### TASK GOAL
Replace every "Where should I click to" in the material with "Where do I click to" and leave everything else unchanged.

* BEGIN RECORDED DATA *

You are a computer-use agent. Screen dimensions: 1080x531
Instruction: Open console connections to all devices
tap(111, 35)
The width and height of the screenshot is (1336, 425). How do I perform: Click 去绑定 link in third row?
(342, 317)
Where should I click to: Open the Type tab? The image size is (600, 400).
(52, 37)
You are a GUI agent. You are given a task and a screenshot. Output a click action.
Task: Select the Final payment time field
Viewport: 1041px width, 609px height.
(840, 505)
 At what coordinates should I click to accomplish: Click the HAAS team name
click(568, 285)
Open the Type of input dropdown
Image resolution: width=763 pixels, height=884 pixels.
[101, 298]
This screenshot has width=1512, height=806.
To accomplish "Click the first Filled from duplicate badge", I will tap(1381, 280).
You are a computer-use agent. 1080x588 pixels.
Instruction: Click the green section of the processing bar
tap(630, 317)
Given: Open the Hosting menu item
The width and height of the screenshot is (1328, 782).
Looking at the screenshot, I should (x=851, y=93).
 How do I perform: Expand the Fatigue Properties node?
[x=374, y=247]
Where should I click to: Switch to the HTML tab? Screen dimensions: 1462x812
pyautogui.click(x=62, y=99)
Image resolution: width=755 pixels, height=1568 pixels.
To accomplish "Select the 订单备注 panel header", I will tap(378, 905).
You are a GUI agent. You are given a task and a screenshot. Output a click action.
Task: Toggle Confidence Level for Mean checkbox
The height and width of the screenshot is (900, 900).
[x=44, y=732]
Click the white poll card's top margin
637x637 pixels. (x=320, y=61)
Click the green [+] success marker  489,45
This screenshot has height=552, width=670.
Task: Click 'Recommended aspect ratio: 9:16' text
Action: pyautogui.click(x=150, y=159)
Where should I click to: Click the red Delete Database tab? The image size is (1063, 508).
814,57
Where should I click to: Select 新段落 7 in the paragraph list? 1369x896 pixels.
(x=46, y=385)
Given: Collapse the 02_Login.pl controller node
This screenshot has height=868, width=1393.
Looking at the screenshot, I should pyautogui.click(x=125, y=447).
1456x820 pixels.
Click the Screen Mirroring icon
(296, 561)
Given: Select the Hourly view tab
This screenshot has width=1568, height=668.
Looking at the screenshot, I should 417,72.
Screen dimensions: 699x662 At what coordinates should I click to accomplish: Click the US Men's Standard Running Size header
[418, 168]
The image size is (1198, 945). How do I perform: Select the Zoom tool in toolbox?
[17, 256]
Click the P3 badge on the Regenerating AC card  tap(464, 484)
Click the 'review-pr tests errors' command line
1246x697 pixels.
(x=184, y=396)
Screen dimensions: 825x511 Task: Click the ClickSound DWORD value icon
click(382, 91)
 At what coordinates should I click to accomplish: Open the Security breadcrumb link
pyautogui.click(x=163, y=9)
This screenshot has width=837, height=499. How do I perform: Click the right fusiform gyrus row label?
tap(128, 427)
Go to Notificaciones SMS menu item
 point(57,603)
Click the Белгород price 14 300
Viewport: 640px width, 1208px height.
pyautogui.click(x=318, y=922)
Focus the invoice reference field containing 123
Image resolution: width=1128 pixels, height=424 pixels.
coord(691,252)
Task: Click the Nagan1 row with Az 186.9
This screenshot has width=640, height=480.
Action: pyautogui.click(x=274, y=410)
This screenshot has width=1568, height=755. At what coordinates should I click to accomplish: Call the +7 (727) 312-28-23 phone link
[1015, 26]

* END RECORDED DATA *

### ANSWER TO THIS PROBLEM
You are a computer-use agent. Screen dimensions: 1080x531
Instruction: Open console connections to all devices
tap(111, 35)
The width and height of the screenshot is (1336, 425). How do I perform: Click 去绑定 link in third row?
(342, 317)
Where do I click to: Open the Type tab? The image size is (600, 400).
(52, 37)
You are a GUI agent. You are given a task and a screenshot. Output a click action.
Task: Select the Final payment time field
Viewport: 1041px width, 609px height.
(840, 505)
 At what coordinates should I click to accomplish: Click the HAAS team name
click(568, 285)
Open the Type of input dropdown
Image resolution: width=763 pixels, height=884 pixels.
[101, 298]
This screenshot has width=1512, height=806.
To accomplish "Click the first Filled from duplicate badge", I will tap(1381, 280).
You are a computer-use agent. 1080x588 pixels.
Instruction: Click the green section of the processing bar
tap(630, 317)
Given: Open the Hosting menu item
The width and height of the screenshot is (1328, 782).
Looking at the screenshot, I should (x=851, y=93).
 How do I perform: Expand the Fatigue Properties node?
[x=374, y=247]
Where do I click to: Switch to the HTML tab? Screen dimensions: 1462x812
pyautogui.click(x=62, y=99)
Image resolution: width=755 pixels, height=1568 pixels.
To accomplish "Select the 订单备注 panel header", I will tap(378, 905).
You are a GUI agent. You are given a task and a screenshot. Output a click action.
Task: Toggle Confidence Level for Mean checkbox
The height and width of the screenshot is (900, 900).
[x=44, y=732]
Click the white poll card's top margin
637x637 pixels. (x=320, y=61)
Click the green [+] success marker  489,45
This screenshot has height=552, width=670.
Task: Click 'Recommended aspect ratio: 9:16' text
Action: pyautogui.click(x=150, y=159)
Where do I click to: Click the red Delete Database tab? The image size is (1063, 508).
814,57
Where do I click to: Select 新段落 7 in the paragraph list? 1369x896 pixels.
(x=46, y=385)
Given: Collapse the 02_Login.pl controller node
This screenshot has height=868, width=1393.
Looking at the screenshot, I should pyautogui.click(x=125, y=447).
1456x820 pixels.
Click the Screen Mirroring icon
(296, 561)
Given: Select the Hourly view tab
This screenshot has width=1568, height=668.
Looking at the screenshot, I should 417,72.
Screen dimensions: 699x662 At what coordinates should I click to accomplish: Click the US Men's Standard Running Size header
[418, 168]
The image size is (1198, 945). How do I perform: Select the Zoom tool in toolbox?
[17, 256]
Click the P3 badge on the Regenerating AC card  tap(464, 484)
Click the 'review-pr tests errors' command line
1246x697 pixels.
(x=184, y=396)
Screen dimensions: 825x511 Task: Click the ClickSound DWORD value icon
click(382, 91)
 At what coordinates should I click to accomplish: Open the Security breadcrumb link
pyautogui.click(x=163, y=9)
This screenshot has width=837, height=499. How do I perform: Click the right fusiform gyrus row label?
tap(128, 427)
Go to Notificaciones SMS menu item
 point(57,603)
Click the Белгород price 14 300
Viewport: 640px width, 1208px height.
pyautogui.click(x=318, y=922)
Focus the invoice reference field containing 123
Image resolution: width=1128 pixels, height=424 pixels.
coord(691,252)
Task: Click the Nagan1 row with Az 186.9
This screenshot has width=640, height=480.
Action: pyautogui.click(x=274, y=410)
This screenshot has width=1568, height=755. At what coordinates should I click to accomplish: Call the +7 (727) 312-28-23 phone link
[1015, 26]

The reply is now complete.